Studies of the effects of bicycling on retail are still coming in, but they produce nearly unanimous results. One fact is clear: People who ride bicycles spend money. While studies around the world consistently find that customers who arrive at grocery stores, convenience stores, bars, and restaurants by bicycle tend to spend more overall than people who arrive by car, the catch is that they spend less or the same amount each time they visit. They just visit more often.
As the case of Magnolia Street shows, specific improvements to streets that make them more bicycle friendly do wonders for neighborhood businesses—and business owners are taking note. After Portland’s bike corrals were installed, business owners on those blocks estimated that a quarter of their customers arrived by bicycle. Five years after bike lanes went in on Valencia Street in San Francisco, two thirds of business owners on that street said that more of their customers were cyclists, that business had improved overall, and they would support more traffic-calming measures.
Part of this effect is the simple fact that bikes and bike lanes have a calming effect on car traffic. When traffic on city streets is slowed down a little—even if there are the same number of cars, streets become nicer places to be. More people come there and everyone, walking, biking, or driving, has a little more freedom to look up and see what storefronts have to offer instead of focusing on staying alive. Neighborhood pride increases, as does private investment, retail sales, property values, and density of businesses. There are fewer traffic crashes. These are all quantifiable ways of saying that areas and the people in them thrive. Residents prosper, and people from other places want to visit.

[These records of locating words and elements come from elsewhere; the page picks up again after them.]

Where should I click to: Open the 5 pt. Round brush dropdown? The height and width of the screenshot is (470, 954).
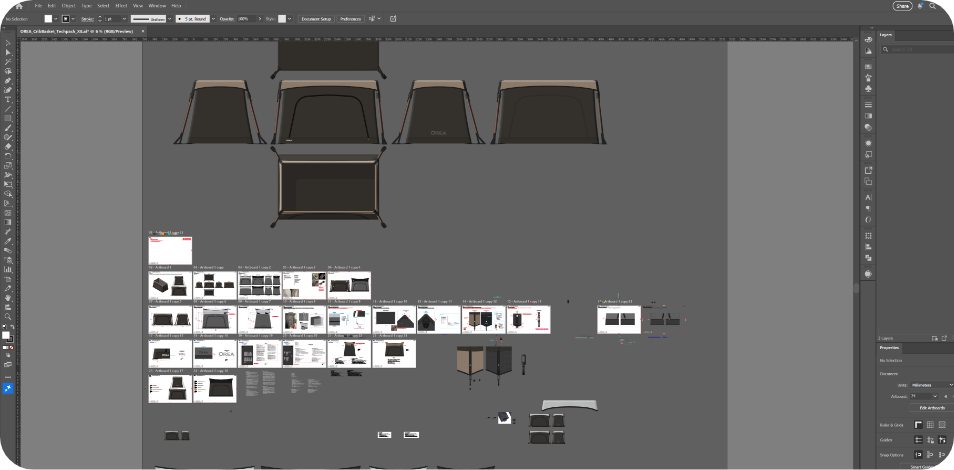194,18
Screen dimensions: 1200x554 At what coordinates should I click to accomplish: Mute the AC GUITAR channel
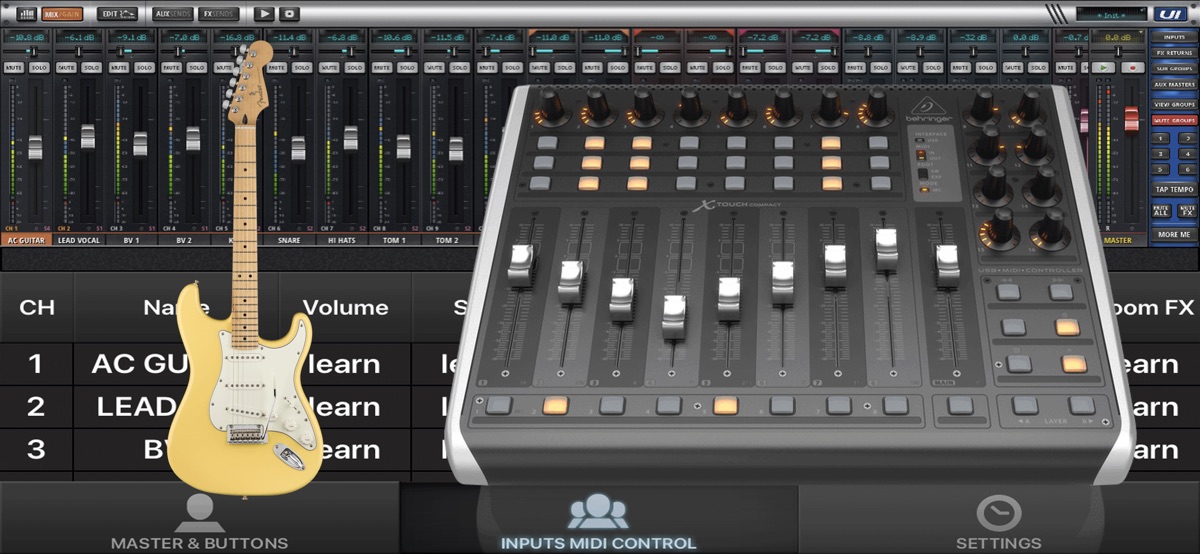click(14, 68)
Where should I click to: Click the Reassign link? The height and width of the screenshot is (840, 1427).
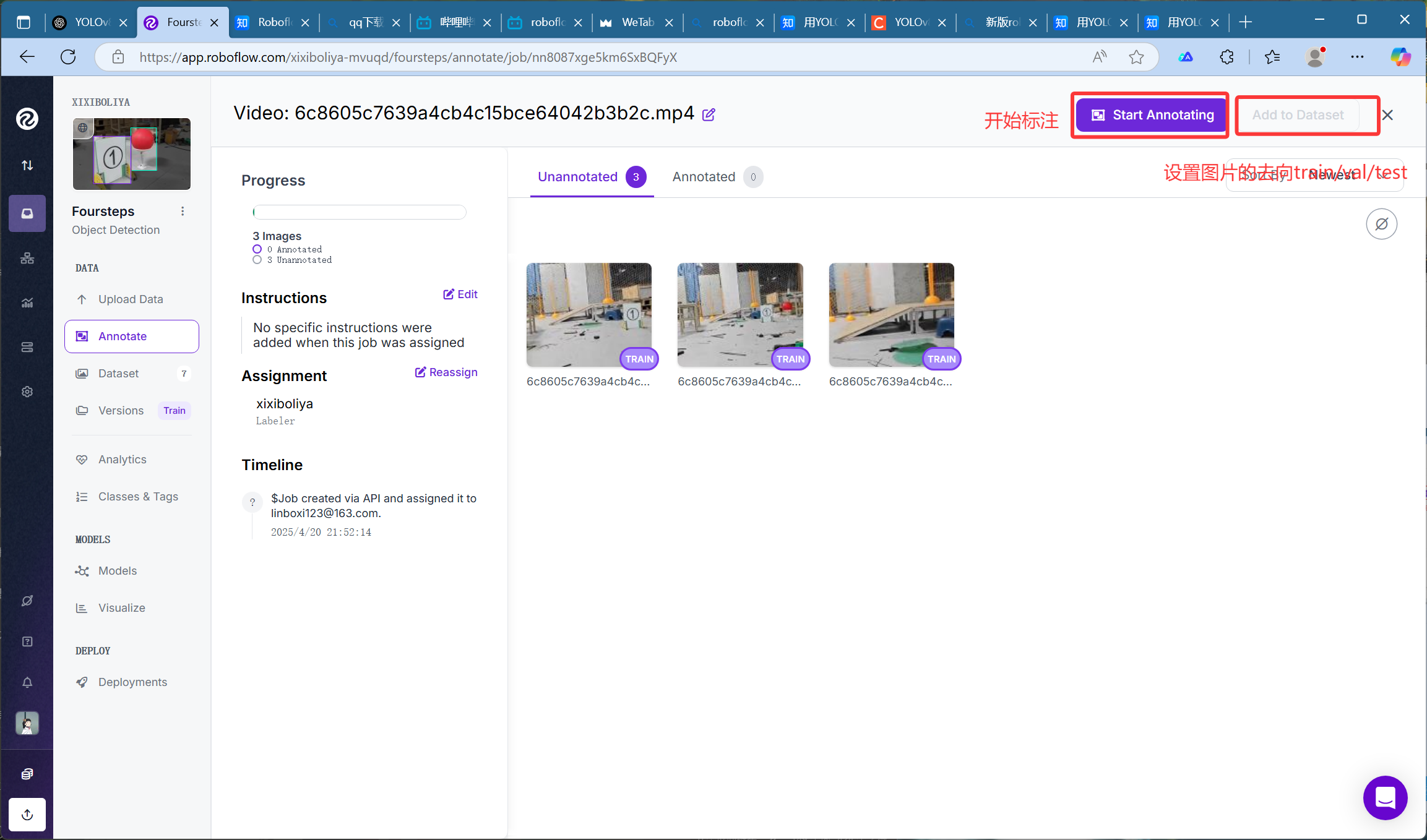coord(446,372)

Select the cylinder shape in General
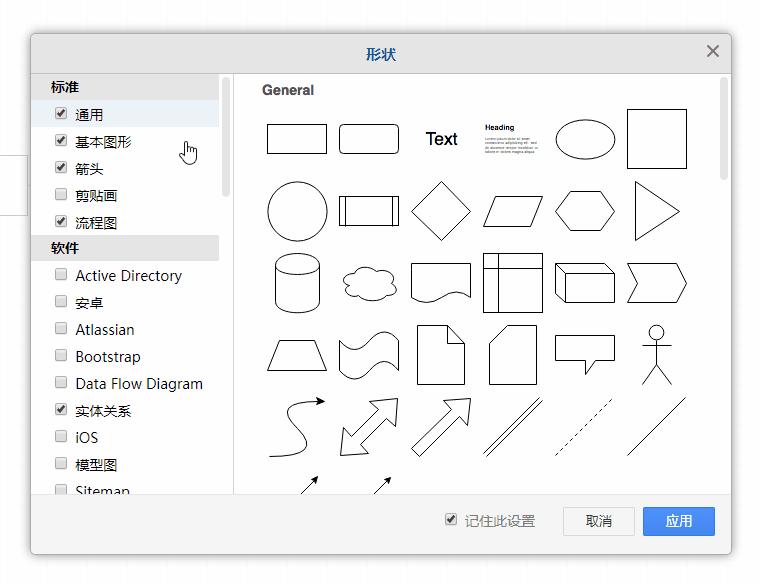[297, 283]
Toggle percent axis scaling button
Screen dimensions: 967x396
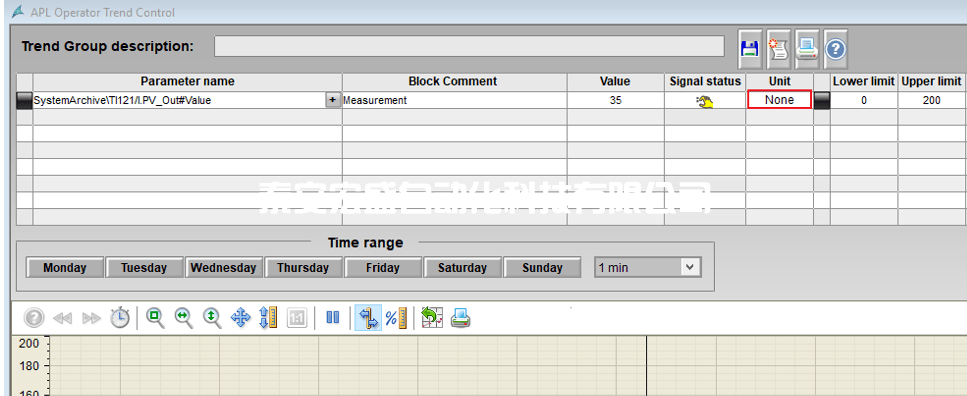point(396,318)
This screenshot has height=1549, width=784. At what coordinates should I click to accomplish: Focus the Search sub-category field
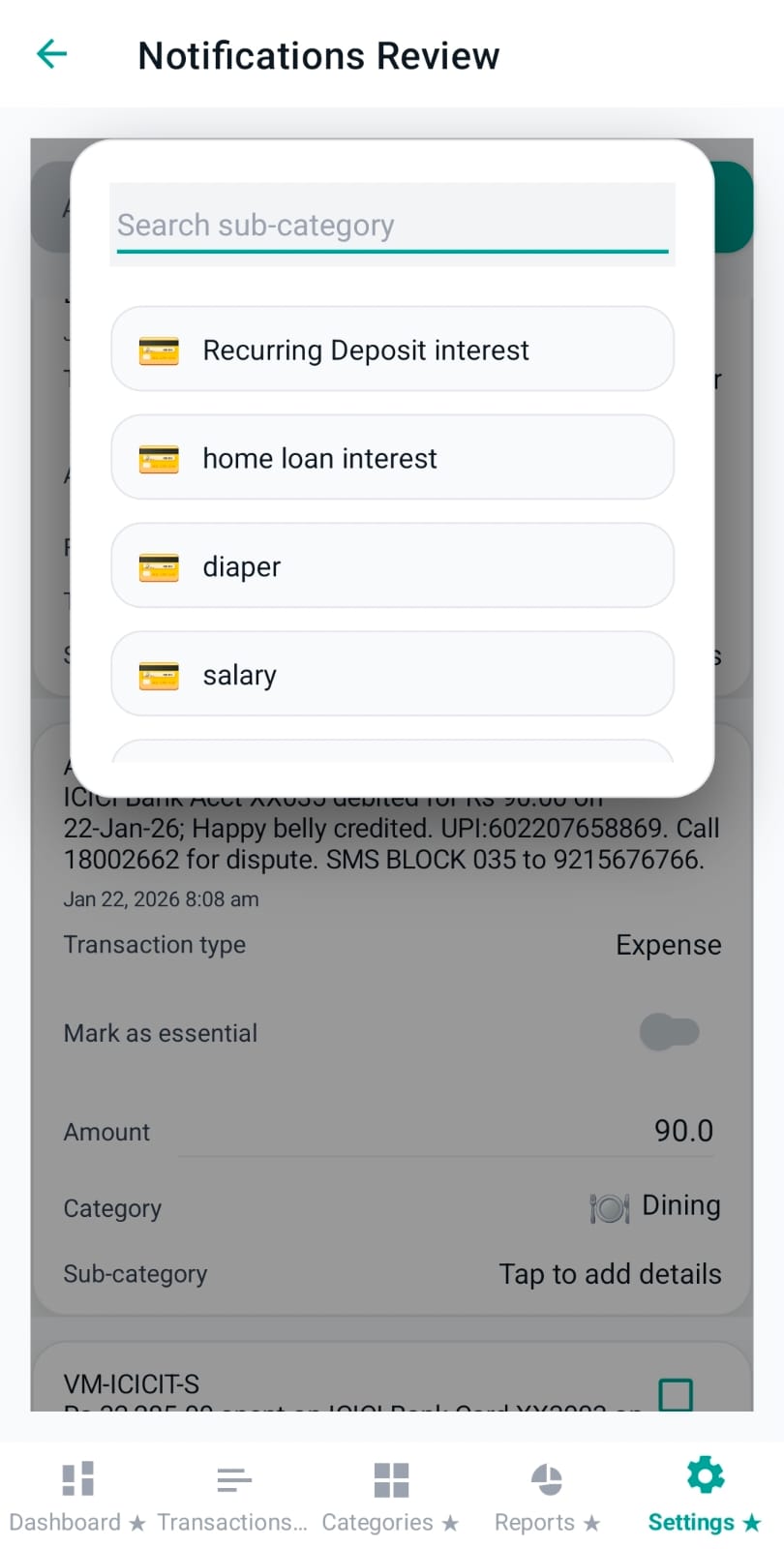(x=392, y=226)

…There are many more examples of bike lanes, and bicycling in general, leading to the improvement of retail districts. As is so often the case, though, reporters never seem to have any trouble finding the disgruntled store owners who believe their business has been ruined, no matter what the aggregate experience. Not every one of them is always reasonable, but many of them are, and it’s important to hear their grievances—and better to work with them ahead of time rather than after the fact.